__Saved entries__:
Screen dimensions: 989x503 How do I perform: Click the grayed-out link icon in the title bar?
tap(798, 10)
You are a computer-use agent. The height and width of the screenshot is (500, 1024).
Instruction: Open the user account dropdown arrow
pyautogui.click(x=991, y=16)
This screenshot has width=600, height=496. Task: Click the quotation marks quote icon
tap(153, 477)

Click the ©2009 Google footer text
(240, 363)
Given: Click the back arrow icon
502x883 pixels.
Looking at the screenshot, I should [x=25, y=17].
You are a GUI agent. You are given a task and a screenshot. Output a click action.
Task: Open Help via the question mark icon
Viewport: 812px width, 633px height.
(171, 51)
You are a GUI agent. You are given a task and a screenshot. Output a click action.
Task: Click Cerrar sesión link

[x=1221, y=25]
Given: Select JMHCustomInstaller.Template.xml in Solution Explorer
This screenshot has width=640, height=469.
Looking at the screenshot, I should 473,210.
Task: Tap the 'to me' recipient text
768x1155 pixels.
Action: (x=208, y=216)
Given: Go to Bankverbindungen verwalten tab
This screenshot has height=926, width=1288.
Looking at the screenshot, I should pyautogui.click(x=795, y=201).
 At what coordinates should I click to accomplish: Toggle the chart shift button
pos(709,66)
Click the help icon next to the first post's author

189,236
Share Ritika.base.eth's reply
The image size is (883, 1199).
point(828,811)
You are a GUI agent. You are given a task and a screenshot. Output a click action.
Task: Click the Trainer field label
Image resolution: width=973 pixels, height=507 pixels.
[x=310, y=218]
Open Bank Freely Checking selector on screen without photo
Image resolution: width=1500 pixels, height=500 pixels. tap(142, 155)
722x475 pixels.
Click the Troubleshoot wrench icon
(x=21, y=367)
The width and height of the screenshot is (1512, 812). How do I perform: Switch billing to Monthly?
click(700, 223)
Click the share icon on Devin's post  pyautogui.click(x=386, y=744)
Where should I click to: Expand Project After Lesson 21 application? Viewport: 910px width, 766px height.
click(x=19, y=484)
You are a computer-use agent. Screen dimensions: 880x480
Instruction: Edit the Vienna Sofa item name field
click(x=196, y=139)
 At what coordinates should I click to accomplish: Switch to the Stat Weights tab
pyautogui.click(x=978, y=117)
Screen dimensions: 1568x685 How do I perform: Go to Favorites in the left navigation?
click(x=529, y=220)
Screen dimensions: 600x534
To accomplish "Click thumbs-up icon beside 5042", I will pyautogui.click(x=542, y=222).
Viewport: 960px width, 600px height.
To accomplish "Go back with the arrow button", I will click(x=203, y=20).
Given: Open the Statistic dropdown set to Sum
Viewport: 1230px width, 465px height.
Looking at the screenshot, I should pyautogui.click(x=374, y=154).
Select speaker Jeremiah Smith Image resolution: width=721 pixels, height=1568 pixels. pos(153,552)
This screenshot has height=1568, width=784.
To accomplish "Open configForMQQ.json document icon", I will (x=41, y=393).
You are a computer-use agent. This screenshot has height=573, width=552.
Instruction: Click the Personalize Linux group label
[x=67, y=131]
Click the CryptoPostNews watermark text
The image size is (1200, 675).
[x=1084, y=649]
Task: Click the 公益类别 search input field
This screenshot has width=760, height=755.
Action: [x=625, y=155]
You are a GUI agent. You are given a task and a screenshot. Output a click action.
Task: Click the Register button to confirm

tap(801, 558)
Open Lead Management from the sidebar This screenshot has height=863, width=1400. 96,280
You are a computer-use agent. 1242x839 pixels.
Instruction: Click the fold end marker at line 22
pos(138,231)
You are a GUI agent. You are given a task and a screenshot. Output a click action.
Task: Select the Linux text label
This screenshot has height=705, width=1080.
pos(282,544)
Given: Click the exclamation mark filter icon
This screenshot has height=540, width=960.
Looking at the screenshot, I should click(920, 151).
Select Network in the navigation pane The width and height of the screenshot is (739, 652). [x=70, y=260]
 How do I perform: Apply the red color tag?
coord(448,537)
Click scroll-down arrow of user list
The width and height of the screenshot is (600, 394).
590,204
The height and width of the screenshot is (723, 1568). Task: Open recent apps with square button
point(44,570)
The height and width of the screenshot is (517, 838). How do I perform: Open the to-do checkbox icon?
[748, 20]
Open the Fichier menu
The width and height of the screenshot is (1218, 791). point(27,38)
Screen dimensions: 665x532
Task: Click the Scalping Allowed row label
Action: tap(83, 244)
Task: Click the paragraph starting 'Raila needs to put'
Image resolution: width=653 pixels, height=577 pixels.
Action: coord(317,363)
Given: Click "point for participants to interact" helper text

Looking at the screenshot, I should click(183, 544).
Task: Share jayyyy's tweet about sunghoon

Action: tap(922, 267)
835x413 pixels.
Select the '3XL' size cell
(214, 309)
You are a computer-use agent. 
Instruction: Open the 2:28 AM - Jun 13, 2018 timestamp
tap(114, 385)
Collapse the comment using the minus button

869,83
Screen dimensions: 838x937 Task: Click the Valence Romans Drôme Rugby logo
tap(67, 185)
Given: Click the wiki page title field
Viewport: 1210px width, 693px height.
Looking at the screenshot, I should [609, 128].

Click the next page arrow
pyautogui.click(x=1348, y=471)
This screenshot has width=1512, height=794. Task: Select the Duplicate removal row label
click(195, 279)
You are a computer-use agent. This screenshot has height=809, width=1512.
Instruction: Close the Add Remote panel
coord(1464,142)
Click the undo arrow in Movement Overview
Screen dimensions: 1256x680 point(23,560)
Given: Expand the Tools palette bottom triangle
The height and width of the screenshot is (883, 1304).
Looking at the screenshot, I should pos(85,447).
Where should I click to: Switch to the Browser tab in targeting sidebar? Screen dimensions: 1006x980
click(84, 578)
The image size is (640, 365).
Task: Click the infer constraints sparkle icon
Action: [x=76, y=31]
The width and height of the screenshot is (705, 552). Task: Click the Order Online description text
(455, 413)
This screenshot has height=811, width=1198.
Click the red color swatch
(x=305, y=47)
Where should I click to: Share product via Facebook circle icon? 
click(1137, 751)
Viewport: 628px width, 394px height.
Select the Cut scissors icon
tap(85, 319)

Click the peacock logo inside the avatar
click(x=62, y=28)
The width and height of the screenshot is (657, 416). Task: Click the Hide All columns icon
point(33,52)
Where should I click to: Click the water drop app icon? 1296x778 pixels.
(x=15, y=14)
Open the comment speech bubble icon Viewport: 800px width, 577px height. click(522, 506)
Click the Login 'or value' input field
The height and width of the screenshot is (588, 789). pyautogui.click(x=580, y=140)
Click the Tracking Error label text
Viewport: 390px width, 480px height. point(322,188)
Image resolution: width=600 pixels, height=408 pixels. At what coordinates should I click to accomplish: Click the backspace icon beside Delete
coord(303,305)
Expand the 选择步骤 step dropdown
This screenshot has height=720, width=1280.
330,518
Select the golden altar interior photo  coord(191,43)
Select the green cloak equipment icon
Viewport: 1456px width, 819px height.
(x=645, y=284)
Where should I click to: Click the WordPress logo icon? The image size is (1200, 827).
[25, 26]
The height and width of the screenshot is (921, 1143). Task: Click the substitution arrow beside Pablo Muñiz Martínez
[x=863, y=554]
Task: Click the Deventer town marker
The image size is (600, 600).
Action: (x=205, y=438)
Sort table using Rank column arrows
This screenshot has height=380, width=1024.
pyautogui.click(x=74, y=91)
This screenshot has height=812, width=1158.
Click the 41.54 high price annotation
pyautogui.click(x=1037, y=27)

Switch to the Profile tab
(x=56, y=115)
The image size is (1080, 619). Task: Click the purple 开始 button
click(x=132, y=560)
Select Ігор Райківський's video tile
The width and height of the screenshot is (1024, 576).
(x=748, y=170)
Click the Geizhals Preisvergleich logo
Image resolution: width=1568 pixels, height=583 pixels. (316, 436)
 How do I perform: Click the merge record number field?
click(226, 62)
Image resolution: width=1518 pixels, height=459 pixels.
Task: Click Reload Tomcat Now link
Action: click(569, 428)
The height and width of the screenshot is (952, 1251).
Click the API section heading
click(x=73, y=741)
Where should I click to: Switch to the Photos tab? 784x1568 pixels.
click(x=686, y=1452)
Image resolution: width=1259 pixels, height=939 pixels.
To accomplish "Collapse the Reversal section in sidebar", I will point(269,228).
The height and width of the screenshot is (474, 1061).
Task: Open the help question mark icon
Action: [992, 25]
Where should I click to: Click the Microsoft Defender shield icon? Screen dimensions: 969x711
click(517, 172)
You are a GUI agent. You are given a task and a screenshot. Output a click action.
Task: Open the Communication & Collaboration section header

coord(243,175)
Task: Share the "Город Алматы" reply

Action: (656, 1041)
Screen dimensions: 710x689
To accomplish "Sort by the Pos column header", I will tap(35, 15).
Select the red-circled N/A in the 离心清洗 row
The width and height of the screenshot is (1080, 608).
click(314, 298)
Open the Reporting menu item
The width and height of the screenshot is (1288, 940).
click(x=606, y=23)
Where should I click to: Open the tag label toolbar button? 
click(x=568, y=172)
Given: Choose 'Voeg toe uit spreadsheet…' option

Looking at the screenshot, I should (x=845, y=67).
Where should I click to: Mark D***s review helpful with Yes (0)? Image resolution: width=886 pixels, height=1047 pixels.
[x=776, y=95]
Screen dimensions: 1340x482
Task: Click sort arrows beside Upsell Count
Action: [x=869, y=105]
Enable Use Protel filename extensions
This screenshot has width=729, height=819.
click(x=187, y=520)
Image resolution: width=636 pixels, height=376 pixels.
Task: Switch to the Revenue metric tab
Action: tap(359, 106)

__How to complete this task__:
Take every line above that includes the string "computer" and return it.

__Task solution__:
You are a computer-use agent. The height and width of the screenshot is (500, 1024).
You are a computer-use agent. Screen dimensions: 880x480
You are a computer-use agent. This screenshot has height=573, width=552.
You are a computer-use agent. 1242x839 pixels.
You are a computer-use agent. 
You are a computer-use agent. This screenshot has height=809, width=1512.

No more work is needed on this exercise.